180026 Re-birth of health planning in New York State

Monday, October 27, 2008: 8:30 AM

Fran Weisberg , Finger Lakes Health Systems Agency, Rochester, NY
Wade Norwood , Finger Lakes Health Systems Agency, Rochester, NY
Re-Birth of Health Planning in New York State

Many consider New York as the birthplace of healthcare planning. Beginning with efforts in Rochester NY in 1961, followed by passage of the first-in-the-nation Certificate of Need law, New York went on to support its network of local planning agencies for eight years following the ending of federal support for planning in 1987. Yet in 1995, newly-elected Governor George Pataki withdrew state funding for the eight Health Systems Agencies; within a year, five of the agencies closed. Today, there are only two agencies left, and only the Finger Lakes Health Systems Agency in Rochester continues to fully function. The new Governor, Elliot Spitzer, however, has included $7 million in his 2008-2009 budget to re-establish local health planning agencies. The new agencies, however, are envisioned less as “system managers” as in the HSA model. Rather, the agencies will be mechanisms for facilitating the provision of services to underserved populations, integrating consumer needs into health services as well as assessing and reviewing issues of health system performance.

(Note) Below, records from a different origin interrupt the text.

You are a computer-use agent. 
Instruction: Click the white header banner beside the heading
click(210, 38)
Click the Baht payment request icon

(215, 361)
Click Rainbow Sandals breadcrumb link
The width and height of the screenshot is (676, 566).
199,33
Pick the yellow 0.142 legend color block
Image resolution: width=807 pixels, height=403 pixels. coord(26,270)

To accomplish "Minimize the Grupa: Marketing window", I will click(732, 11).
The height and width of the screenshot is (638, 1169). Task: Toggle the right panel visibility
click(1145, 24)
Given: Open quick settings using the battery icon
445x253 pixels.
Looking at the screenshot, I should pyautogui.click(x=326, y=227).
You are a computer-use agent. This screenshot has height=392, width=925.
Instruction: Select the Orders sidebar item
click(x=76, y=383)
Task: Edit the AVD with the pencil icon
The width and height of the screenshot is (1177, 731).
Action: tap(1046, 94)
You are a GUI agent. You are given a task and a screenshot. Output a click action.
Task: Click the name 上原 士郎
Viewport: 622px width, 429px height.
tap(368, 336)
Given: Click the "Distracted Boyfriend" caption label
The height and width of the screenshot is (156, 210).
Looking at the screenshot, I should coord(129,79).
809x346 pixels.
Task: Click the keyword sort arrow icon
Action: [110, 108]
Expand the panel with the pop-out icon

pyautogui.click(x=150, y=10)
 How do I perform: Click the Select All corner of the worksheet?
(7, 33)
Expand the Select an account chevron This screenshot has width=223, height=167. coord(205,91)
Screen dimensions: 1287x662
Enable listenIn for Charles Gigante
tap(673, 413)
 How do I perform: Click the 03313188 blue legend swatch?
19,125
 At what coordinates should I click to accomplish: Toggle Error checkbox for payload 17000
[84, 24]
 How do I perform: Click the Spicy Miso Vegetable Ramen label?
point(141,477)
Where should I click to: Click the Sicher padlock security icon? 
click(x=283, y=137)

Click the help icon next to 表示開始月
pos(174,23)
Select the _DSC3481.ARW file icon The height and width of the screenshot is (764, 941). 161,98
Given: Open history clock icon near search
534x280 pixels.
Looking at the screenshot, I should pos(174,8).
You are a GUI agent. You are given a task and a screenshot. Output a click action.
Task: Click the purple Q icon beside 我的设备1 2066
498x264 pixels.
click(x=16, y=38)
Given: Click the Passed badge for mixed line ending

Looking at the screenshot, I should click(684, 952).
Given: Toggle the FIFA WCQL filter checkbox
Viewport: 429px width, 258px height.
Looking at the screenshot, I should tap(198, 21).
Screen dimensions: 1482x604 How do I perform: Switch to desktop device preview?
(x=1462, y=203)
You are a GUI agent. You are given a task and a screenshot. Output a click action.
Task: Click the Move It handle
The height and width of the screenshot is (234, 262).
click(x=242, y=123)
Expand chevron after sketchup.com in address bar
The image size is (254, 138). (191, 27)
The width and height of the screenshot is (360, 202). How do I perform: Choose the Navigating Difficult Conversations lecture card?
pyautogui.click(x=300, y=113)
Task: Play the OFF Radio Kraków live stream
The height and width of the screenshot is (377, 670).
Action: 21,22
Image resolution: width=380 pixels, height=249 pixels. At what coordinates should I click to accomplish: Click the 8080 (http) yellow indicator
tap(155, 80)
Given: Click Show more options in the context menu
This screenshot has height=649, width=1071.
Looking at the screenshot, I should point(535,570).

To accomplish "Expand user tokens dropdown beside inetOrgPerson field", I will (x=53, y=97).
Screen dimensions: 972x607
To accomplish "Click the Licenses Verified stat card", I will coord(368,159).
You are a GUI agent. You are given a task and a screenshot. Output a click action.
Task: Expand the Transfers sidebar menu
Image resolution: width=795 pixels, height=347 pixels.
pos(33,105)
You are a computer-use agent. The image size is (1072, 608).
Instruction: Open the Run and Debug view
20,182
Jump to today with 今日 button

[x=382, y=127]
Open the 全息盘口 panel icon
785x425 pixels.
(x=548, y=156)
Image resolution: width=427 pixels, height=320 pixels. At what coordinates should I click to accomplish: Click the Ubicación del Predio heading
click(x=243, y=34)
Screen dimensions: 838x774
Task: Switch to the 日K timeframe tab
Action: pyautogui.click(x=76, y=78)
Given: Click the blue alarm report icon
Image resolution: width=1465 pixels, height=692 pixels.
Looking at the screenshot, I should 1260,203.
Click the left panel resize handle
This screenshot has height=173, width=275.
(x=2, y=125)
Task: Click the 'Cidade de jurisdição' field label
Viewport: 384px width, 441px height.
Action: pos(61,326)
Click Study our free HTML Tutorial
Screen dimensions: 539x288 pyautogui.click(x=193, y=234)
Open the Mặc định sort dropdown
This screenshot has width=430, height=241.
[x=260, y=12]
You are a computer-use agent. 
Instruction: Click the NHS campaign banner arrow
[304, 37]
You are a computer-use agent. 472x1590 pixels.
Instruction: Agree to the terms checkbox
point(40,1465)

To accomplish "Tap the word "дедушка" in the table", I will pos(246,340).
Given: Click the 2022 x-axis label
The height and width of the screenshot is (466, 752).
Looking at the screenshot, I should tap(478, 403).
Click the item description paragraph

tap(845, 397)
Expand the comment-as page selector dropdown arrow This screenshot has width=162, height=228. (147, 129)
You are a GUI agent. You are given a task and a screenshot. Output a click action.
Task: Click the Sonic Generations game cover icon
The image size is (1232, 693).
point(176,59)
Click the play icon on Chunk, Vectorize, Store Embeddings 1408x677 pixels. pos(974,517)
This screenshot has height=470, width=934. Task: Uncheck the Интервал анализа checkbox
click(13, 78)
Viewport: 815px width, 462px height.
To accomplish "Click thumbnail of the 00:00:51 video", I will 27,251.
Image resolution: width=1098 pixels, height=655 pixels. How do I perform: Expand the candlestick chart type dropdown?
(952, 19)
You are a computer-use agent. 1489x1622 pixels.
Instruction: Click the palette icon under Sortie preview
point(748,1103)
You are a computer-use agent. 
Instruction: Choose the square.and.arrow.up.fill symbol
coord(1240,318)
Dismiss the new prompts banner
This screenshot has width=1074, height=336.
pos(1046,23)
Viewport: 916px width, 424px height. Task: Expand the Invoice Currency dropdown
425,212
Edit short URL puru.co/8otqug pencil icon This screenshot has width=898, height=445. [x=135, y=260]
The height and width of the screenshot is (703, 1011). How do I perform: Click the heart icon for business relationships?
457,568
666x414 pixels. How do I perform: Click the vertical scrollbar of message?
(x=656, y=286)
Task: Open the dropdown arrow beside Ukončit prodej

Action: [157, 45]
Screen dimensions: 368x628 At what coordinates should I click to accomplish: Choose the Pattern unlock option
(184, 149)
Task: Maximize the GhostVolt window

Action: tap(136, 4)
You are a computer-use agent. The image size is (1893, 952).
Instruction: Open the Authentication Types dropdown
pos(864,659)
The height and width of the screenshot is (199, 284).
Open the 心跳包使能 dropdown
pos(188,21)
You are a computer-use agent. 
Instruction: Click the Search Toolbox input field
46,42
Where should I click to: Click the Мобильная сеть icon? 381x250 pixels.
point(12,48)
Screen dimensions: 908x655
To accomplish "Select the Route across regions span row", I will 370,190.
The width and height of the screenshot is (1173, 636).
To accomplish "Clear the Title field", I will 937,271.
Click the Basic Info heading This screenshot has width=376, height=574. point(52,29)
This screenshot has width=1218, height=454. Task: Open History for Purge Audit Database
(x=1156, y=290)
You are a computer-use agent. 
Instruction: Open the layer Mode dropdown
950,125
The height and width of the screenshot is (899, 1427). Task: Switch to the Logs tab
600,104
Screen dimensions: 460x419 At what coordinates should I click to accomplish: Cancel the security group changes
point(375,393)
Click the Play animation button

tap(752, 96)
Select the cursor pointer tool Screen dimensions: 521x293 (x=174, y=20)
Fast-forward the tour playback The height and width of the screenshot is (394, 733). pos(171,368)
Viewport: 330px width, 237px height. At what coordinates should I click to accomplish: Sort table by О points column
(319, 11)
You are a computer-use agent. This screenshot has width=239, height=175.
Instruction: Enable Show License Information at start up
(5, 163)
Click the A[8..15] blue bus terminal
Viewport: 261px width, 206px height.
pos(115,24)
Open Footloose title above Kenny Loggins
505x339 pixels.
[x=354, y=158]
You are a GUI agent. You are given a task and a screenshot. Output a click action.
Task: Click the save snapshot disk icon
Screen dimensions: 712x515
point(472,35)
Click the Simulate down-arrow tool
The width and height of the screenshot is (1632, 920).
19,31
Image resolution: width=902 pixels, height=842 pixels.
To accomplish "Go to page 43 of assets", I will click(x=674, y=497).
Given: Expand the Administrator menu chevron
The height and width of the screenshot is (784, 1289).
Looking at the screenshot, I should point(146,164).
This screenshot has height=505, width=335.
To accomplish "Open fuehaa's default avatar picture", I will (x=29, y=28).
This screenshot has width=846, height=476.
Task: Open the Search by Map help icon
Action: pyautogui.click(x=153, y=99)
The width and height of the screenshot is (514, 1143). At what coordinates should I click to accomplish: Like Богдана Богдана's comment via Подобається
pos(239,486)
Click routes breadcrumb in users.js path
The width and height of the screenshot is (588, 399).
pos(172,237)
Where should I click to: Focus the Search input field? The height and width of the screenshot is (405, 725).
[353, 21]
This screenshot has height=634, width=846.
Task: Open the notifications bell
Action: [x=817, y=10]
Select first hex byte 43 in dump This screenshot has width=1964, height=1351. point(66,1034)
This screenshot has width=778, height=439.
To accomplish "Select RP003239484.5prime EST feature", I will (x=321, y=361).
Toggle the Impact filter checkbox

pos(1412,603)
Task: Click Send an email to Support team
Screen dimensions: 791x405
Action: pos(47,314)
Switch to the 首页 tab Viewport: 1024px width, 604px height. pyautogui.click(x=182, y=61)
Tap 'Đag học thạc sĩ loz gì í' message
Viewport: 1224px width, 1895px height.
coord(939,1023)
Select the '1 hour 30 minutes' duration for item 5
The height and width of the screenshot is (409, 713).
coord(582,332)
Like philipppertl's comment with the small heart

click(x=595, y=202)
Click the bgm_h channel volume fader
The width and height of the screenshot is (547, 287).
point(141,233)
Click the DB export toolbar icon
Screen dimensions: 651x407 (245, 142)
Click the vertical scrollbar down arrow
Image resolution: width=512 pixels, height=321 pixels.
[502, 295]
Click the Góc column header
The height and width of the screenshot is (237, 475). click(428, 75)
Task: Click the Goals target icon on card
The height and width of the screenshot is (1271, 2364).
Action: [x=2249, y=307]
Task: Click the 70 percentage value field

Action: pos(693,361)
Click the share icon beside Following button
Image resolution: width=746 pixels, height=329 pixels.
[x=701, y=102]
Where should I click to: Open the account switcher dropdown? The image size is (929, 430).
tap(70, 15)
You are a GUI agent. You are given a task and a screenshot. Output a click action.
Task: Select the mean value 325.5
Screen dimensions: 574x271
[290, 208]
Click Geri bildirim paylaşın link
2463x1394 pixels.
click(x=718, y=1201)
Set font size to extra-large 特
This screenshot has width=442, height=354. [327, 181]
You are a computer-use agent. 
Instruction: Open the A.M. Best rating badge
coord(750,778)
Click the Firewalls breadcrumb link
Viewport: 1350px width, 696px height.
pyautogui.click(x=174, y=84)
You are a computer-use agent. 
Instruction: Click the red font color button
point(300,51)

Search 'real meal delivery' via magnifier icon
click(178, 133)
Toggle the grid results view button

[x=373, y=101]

The presenters will contrast the new model from the traditional model and will discuss the methods and tools which one such agency will use to meet the new vision of local health planning.

Learning Objectives:
1. Describe the community health planning program in New York State. 2. Identify differences and similarities in activities of proposed vs former local planning organizations. 3. Be able to discuss how the proposed model of health planning is applicable to other areas of the country.